Arnò si accese una "Camel". Il racconto dei due ragazzi non lasciava dubbi: l'assassino entra nell'area di servizio, scende dalla macchina, apre il portabagagli, prende il corpo, lo lascia davanti al distributore, torna alla macchina, chiude il portabagagli, riparte e abbandona l'area di servizio.

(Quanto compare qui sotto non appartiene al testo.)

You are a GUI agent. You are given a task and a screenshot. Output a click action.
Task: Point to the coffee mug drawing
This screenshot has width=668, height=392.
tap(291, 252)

Arrivarono altre due vetture. Erano il pm e il medico legale. Mentre quest'ultimo andò verso il cadavere, il magistrato raggiunse Arnò. Si chiamava Paolo Rossi e malediceva i suoi genitori per avergli dato quel nome che lo costringeva a sopportare quotidianamente le battute di amici e colleghi: "Oggi come ti senti, più calciatore o più cabarettista?". Lui stava al gioco e rispondeva: "Oggi non lo so, ma ieri sera somigliavo molto al Paolo Rossi calciatore: con tua moglie ho fatto ripetutamente gol".
Alto quasi un metro e novanta e completamente calvo, portava decisamente male il pesante cappotto color nocciola e i suoi 43 anni. "Ciao, Arnò, cosa mi puoi dire?".
"E' stata strangolata, ma non qui. Il corpo è stato trasportato con un auto, abbiamo la testimonianza di due ragazzi che si erano appartati dietro al casotto del gestore. Ma non hanno visto nulla, hanno sentito soltanto il rumore dell'auto e il tonfo del portabagagli quando l'assassino lo ha chiuso".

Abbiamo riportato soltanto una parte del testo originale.